If you’re swatching a pattern (like a lace or some sort of fancy-pants ribbing) you’ll do things a little differently. Instead of counting how many stitches in an inch, you’ll count how wide a single repeat is. Since you know how many stitches are in a repeat, you can use that to get a gauge.  For example, a lace pattern takes 15 stitches and is 2 inches wide. Then, your gauge is 15sts/2inches, or 7.5 sts/in.

So now you have your gauge. Is it right for your pattern? If the gauge is too big for the pattern (a lower number than the pattern’s gauge), go down a needle size or two to get the right gauge. If the gauge is too fine for the pattern (a higher number than the pattern’s gauge), go up a size or two, and try making the swatch again.

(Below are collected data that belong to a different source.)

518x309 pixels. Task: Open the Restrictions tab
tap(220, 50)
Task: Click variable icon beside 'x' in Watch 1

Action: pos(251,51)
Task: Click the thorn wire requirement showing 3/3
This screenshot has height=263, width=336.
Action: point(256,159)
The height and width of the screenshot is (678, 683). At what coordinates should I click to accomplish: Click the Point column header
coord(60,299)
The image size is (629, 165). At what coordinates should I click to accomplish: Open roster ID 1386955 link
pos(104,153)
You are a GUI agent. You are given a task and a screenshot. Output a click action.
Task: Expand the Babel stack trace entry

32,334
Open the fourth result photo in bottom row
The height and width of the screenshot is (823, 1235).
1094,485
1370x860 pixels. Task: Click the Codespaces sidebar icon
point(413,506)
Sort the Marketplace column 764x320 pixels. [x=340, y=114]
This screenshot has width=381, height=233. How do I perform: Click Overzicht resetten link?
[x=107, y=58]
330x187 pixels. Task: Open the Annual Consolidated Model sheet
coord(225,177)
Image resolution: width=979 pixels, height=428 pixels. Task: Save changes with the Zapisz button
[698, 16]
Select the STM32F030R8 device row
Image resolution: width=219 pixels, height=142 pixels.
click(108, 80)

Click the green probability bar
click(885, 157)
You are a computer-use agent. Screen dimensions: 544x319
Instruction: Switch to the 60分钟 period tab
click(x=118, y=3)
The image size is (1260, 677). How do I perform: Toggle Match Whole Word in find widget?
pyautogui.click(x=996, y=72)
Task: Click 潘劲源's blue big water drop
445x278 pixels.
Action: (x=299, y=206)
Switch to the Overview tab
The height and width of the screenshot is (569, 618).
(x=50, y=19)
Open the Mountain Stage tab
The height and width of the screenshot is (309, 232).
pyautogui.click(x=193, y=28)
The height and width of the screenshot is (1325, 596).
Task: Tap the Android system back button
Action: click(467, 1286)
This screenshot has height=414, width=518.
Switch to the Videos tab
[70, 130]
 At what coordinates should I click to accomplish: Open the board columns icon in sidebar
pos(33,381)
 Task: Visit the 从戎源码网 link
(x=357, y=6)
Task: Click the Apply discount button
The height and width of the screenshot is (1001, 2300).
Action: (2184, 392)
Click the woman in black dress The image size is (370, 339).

I know… it feels like busy work, but it’s totally worth it.

Actually, it is the size of the boat that matters

Gauge is a tricky concept to talk about, because it’s kind of abstract, but it’s not a tricky concept to understand. Gauge really means the size of the stitches of the knitting that you are producing. It’s usually measured in stitches per inch (for example, if you see a ball of yarn that says “4 sts/in” on the label, that means that the yarn manufacturer thinks that the yarn works best at 4 stitches per inch).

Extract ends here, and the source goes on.